Activity:
All records given below must be printed word for word.

Supplied material:
★ ★ ★
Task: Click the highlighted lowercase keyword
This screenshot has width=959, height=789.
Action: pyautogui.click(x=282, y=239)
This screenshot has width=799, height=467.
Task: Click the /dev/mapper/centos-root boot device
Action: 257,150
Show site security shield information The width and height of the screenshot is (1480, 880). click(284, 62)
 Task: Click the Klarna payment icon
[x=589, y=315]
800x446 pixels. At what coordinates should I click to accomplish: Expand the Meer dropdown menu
★ ★ ★
Result of this task:
Task: Click the highlighted lowercase keyword
This screenshot has width=959, height=789.
Action: pyautogui.click(x=282, y=239)
This screenshot has width=799, height=467.
Task: Click the /dev/mapper/centos-root boot device
Action: 257,150
Show site security shield information The width and height of the screenshot is (1480, 880). click(284, 62)
 Task: Click the Klarna payment icon
[x=589, y=315]
800x446 pixels. At what coordinates should I click to accomplish: Expand the Meer dropdown menu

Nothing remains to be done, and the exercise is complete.